Probleembeschrijving
- Wat is het probleem en op basis van welke overwegingen wordt het als probleem aangemerkt?
- Wie ervaart het als een probleem?
- Wat zijn de eerdere ervaringen met een vergelijkbaar probleem en oplossing en wat is daarvan geleerd?
- Zie ook Beleidskompasvraag Wie zijn belanghebbenden en waarom? en Beleidskompasvraag 1. Wat is het probleem?.
Probleemaanpak
- Wat zijn de veronderstellingen waarop de aanpak in het voorstel berust? Een voorbeeld van een dergelijke veronderstelling is dat bij het invoeren van een bepaalde norm burgers hun gedrag gaan aanpassen.
- Zie ook Beleidskompasvraag 3. Wat zijn opties om het doel te realiseren? en Beleidskompasvraag 4. Wat zijn de gevolgen van deze opties?.

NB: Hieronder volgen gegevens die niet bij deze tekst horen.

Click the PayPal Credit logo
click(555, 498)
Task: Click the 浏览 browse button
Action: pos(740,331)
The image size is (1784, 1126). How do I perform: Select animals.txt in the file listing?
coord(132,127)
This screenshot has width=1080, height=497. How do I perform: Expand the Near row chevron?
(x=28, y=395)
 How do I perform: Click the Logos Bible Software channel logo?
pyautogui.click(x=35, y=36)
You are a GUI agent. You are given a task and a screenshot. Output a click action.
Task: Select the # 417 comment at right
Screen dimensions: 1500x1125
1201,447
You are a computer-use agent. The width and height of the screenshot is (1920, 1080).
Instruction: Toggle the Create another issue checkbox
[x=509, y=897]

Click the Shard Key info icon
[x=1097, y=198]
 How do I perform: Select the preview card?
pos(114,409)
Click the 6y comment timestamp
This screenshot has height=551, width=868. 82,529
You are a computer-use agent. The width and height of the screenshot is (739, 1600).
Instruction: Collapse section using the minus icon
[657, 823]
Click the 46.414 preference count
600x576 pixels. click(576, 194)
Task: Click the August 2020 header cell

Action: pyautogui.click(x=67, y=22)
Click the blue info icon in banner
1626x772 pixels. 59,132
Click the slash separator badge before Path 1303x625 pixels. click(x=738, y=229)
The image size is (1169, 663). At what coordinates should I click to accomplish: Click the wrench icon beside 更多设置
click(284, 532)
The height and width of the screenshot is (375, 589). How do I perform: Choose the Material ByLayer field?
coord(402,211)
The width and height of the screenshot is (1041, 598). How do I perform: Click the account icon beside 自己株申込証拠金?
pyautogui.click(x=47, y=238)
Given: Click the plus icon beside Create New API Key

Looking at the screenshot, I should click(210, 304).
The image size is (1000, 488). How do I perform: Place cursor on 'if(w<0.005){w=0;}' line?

Motivering instrumentkeuze
- Ga onder een herkenbare kop apart in op de instrumentkeuze. Motiveer de instrumentkeuze door de beantwoording van Beleidskompasvragen 3. Wat zijn opties om het doel te realiseren?, 4. Wat zijn de gevolgen van deze opties? en 5. Wat is de voorkeursoptie?.
- Ga in op de overwogen varianten. Zie Ar 4.43, onder b en Beleidskompasvraag 3. Wat zijn opties om het doel te realiseren?
- Ga in op de gevolgen van deze opties. Zie Beleidskompasvraag 4. Wat zijn de gevolgen van deze opties?.
- Motiveer dan de voorkeursoptie. Met welk(e) instrument(en) wordt het probleem opgelost? Is wetgeving (t.o.v. andere instrumenten) het juiste instrument? Is het instrument een effectieve en efficiënte manier om het probleem op te lossen? Je kijkt hierbij naar de aspecten rechtmatigheid, doeltreffendheid (effectiviteit), doelmatigheid (efficiëntie), uitvoerbaarheid voor alle relevante partijen (inclusief doenvermogen, regeldruk en handhaving) en brede maatschappelijke impact. Zie Beleidskompasvraag 5. Wat is de voorkeursoptie? en artikel 3.1, aanhef en onder b, van de Comptabiliteitswet 2016.
- Motiveer bij een nieuwe maatregel waarom niet kan worden volstaan met een betere toepassing van het bestaande instrumentarium. Geef bij een stelselwijziging aan waarom het oude stelsel niet meer werkt, of aanpassing niet mogelijk is en waarom een nieuw stelsel dus noodzakelijk is. Geef bij het terugkomen op eerdere beleidskeuzes aan waarom oorspronkelijke beleidskeuzes hun geldigheid verloren hebben.
- Geef een beschrijving van de rechten en plichten voor burgers en bedrijven die worden ingezet om het probleem op te lossen.
- Geef de reden waarom in een specifiek geval voor het opstellen van een geheel nieuwe regeling is gekozen in plaats van wijziging van een bestaande regeling. Motiveer de opzet en systematiek van de regeling (Ar 4.43, onder h). Leg uit hoe het te regelen onderwerp is verdeeld over de wet en de onderliggende regelgeving. Ga hier bijvoorbeeld in op de delegatie en voorhangverplichtingen (Ar 2.19 en 2.35). Licht toe hoe is geborgd dat de wettelijke regeling toekomstbestendig is. Geef zo nodig ook aan welk flankerend beleid naast de wettelijke regeling nodig is om het beleidsdoel te bereiken.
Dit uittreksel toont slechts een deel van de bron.